Happy January! We had our first Christmas as a family of three and it was so much fun! Mabel took things very seriously, but she really did enjoy herself! She loved the little rocking lamb we got her (ok, its actually a bunny, but c’mon! It looks like a lamb with floppy ears, so we’re going with lamb.), even though it sings “You Are My Sunshine” in a semi-creepy tone! We just won’t press that button that often, even though Mabel likes it! We had our Christmas Eve service, then late dinner of tourtière at the in-laws house. Back home for some sleep, then Christmas morning we woke up to open a couple of Mabel’s first presents! The lamb from us, and some blocks from Gramma & Grandpoppa in Missouri (my parents). We stayed in our pjs, packed everything else into the car, and headed up the hill to the in-laws to open the rest of the presents and have brunch.

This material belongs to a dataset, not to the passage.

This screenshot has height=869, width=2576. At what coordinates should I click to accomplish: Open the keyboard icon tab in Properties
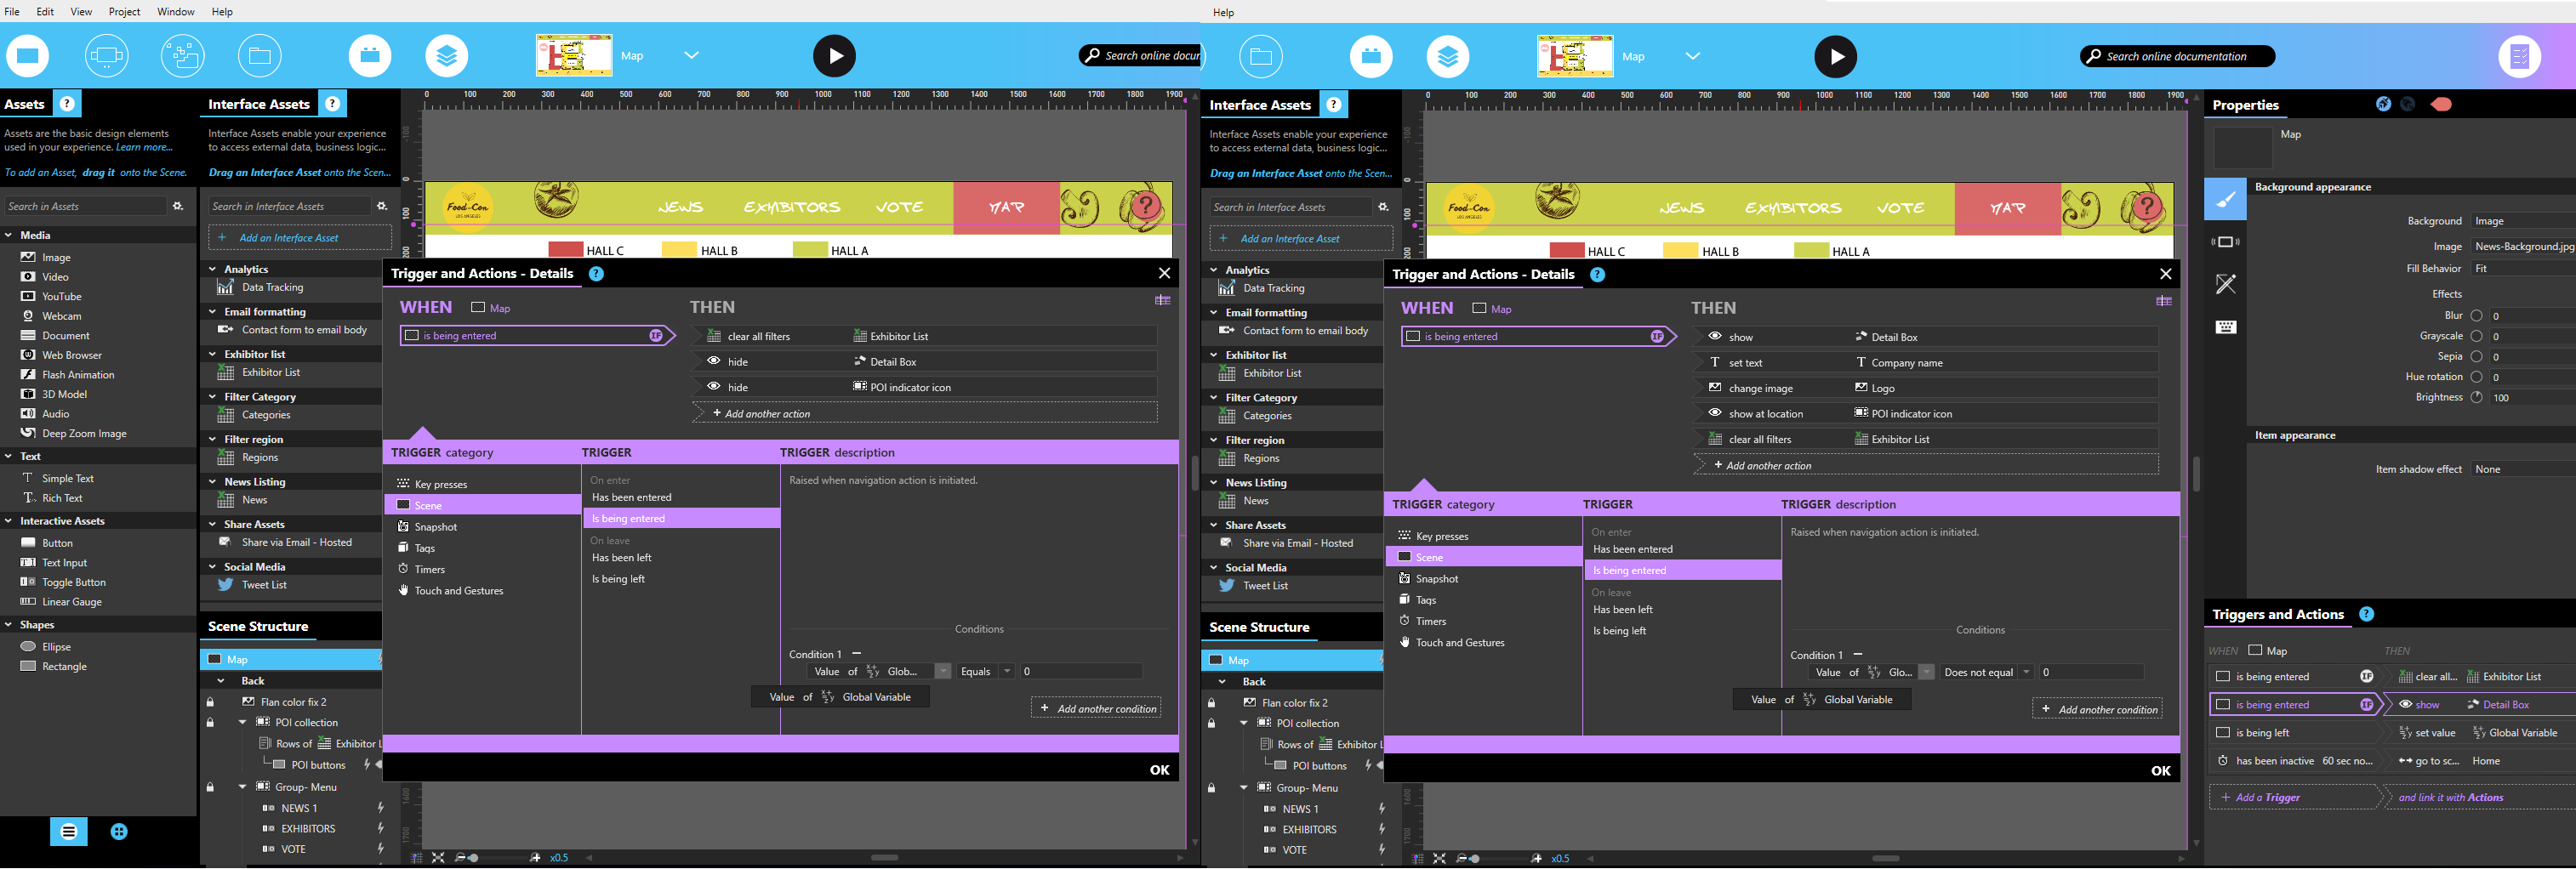pos(2225,327)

It was a peaceful day filled with family, and it was amazing! Now I will bombard you with cute baby pictures. 🙂
This picture is from our family photo shoot on Christmas Eve morning- I cant get over how cute these two are. They have my heart!
I got to lead worship for our Christmas Eve service-so fun!
Christmas morning . . .
Clearly, she was over presents an needed a nap asap! haha
If you stayed until the end, bless you. And I hope your Christmas was great!